Muhammad Murdjani, Kepala BBPBAP Jepara, mengatakan, pihaknya telah mengambil langkah-langkah untuk memberi solusi dalam rangka membangkitkan budidaya udang. “Kami telah menyiapkan langkah konkret untuk meningkatkan produktivitas. Tapi perlu dukungan dari banyak pihak agar semua berjalan lancar,” tuturnya.
Benur Bermutu
Orientasi pertama yang dilakukan BBPBAP adalah menyiapkan benur bermutu sebagai bahan dasar keberhasilan budidaya. “Memang kita tidak bisa menghindar, masih banyak benur yang tidak bebas penyakit. Apalagi, pengaruh lingkungan mempunyai dampak luar biasa terhadap perkembangan udang,” tambahnya.
Menurut Murdjani, kendala yang dihadapi dalam pengembangan budidaya udang saat ini adalah penyediaan benur bermutu. Untuk menghasilkan benur bermutu tentu harus bermula dari induk yang bermutu pula. Sejak dua tahun lalu, BBPBAP ditunjuk Ditjen Perikanan Budidaya sebagai pusat penyedia benih induk udang berkualitas. Intinya, BBPBAP dibentuk menjadi National Shrimp Broodstock Centre (NSBC).
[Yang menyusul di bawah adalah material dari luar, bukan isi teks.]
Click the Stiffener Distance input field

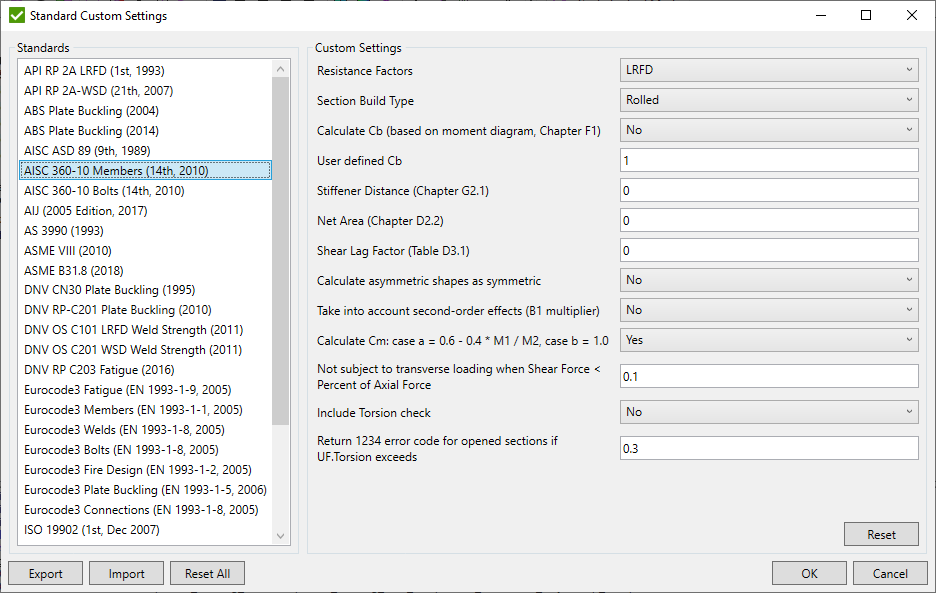(770, 190)
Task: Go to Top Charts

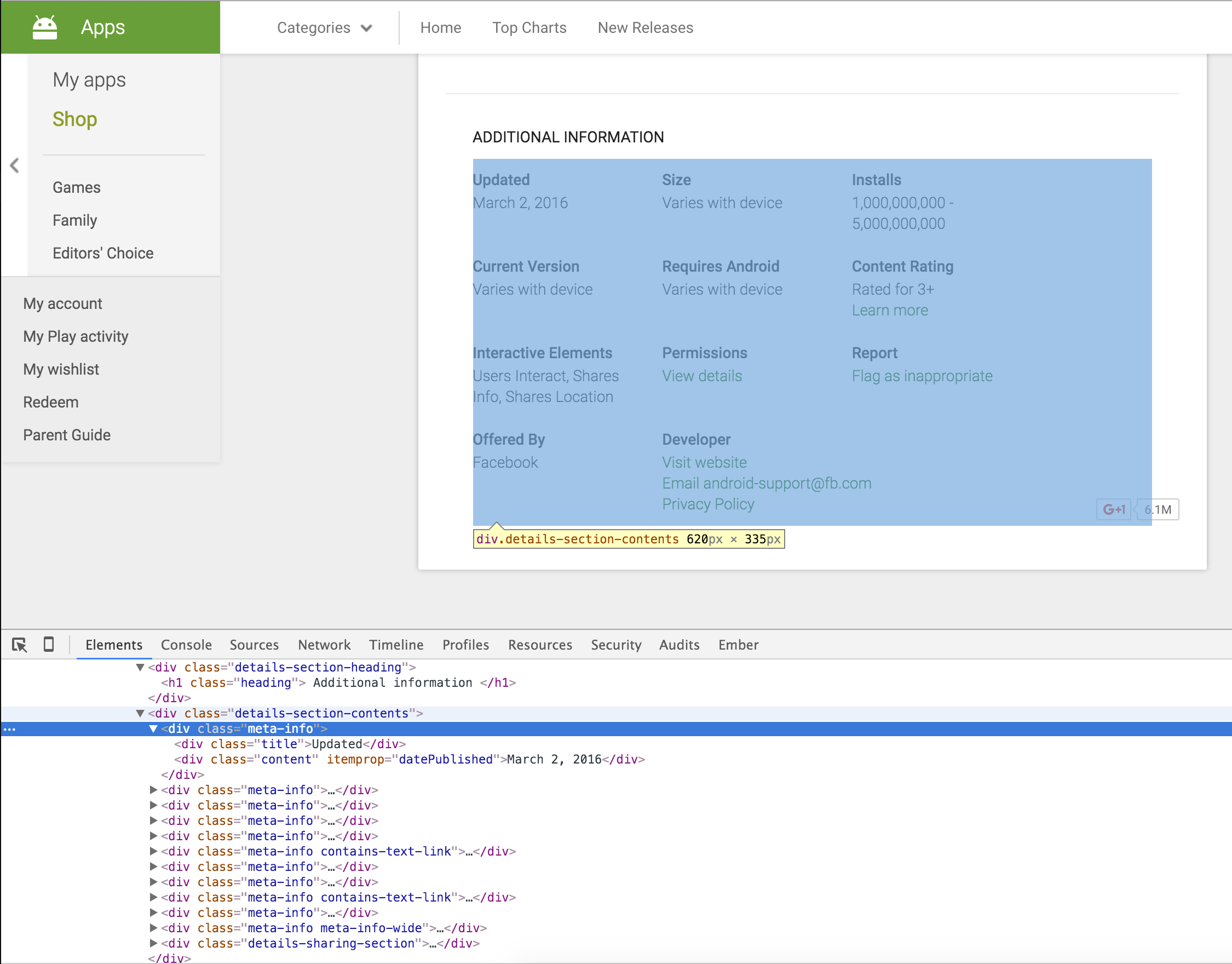Action: click(x=528, y=27)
Riset murni yang dilakukan mitra kerja, Balai Besar Riset Perikanan Budidaya Laut Gondol (Bali), Balai Budidaya Air Payau Takalar (Sulsel), dan Loka Budidaya Air Payau Ujung Batee (Aceh), diharapkan memberi kontribusi besar dalam menciptakan inovasi. Sementara, BBPBAP lebih banyak bergerak dalam bentuk riset terapan yang berhubungan langsung dengan stakeholder dan pembudidaya di lapangan.
BBPBAP optimis mampu menghasilkan benur sesuai yang diharapkan. Sejak 2003, BBPBAP sudah menghasilkan benur udang windu dan udang biru (rostris) sebanyak 4,36 juta ekor. Setahun kemudian produksinya meningkat menjadi 4,976 juta ekor berupa benur windu, rostris, dan merguiensis (udang putih). Tahun lalu, produksinya lebih besar lagi, menjadi 7,224 juta (windu dan udang putih vanname). Sementara tahun ini (Januari—Mei), sudah diproduksi 1,82 juta ekor, benur windu dan merguensis.
Pada 2002 lalu, Indonesia mengintroduksi dua jenis udang dari luar, vanname dan rostris. Namun dalam perkembangannya, vanname lebih dominan sehingga menggeser windu yang sebelumnya menjadi primadona petambak.
Menurut BBPBAP, vanname bukan jenis udang yang tahan penyakit. Tapi dia mempunyai kekebalan tinggi sehingga mampu dibudidayakan dengan kepadatan tinggi. “Walaupun vanname sudah mempunyai label dan sertifikat dari negara pengekspor, tapi setelah ditelusuri tidak semua seperti diharapkan,” aku Murdjani. Ia mencontohkan di Hawaii dan Florida saja, perlu waktu 27 tahun untuk mampu membudidayakan secara berkelanjutan.
Bambang Sumartono, Koordinator Divisi Penyedia Induk BBPBAP Jepara, menyebutkan, meskipun pemerintah telah mengeluarkan sertifikasi untuk beberapa hatchery, hal itu belum menjamin benurnya bebas penyakit. “Semua itu harus melalui tahapan dan metode yang tepat termasuk tahap PCR,” tandasnya.
Untuk menanggulangi berbagai hambatan yang dihadapi para pelaku usaha, menurut Murdjani, salah satunya dengan melakukan penyebaran informasi melalui pendampingan. Dengan cara itu diharapkan target produksi udang 540.000 ton pada 2009 terealisasi. Kita tunggu hasilnya.